= Ralph Wulford =

Ralph Wulford (1479?–1499) (also Ralph Wilford), was a pretender of the Edward, Earl of Warwick.

==Life==
He is described in Robert Fabyan's Chronicles as son of a cordwainer in London, and he was not improbably a member of the London and Kent family of Wilford [for example, see Sir James Wilford]. He resembles Lambert Simnel in the obscurity of his origin. And, like Simnel, he was one of the tools used by the Yorkists in their endeavours to overthrow Henry VII. Like Simnel, too, he was made to impersonate the Earl of Warwick, eldest son of Edward IV's brother, the Duke of Clarence, though, according to Fabyan, Wilford only ‘avaunced himself to be the son or heir to the Earl of Warwick's lands’ (Chronicle, p. 686) — an absurd statement as Warwick was not more than four years older than Wulford.
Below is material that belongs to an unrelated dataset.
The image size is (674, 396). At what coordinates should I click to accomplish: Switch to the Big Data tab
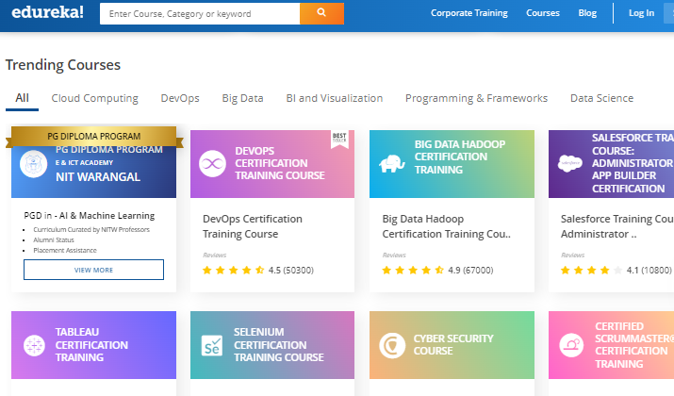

Wulford was educated for the part by one Patrick, an Austin friar, and in 1498, rumours were spread abroad that that year was likely to be one of great danger for Henry VII (Cal. State Papers, Spanish, i. 206). Wulford began to confide to various persons in Kent — the scene of Warbeck's early attempts — that he was the real Earl of Warwick. Henry VII had, however, learned to be prompt in dealing with pretenders, and before the conspirators could take definite action both Wulford and his preceptor were arrested.

==Death==
Wulford was executed on Shrove Tuesday, 12 February 1499. Patrick was imprisoned for life.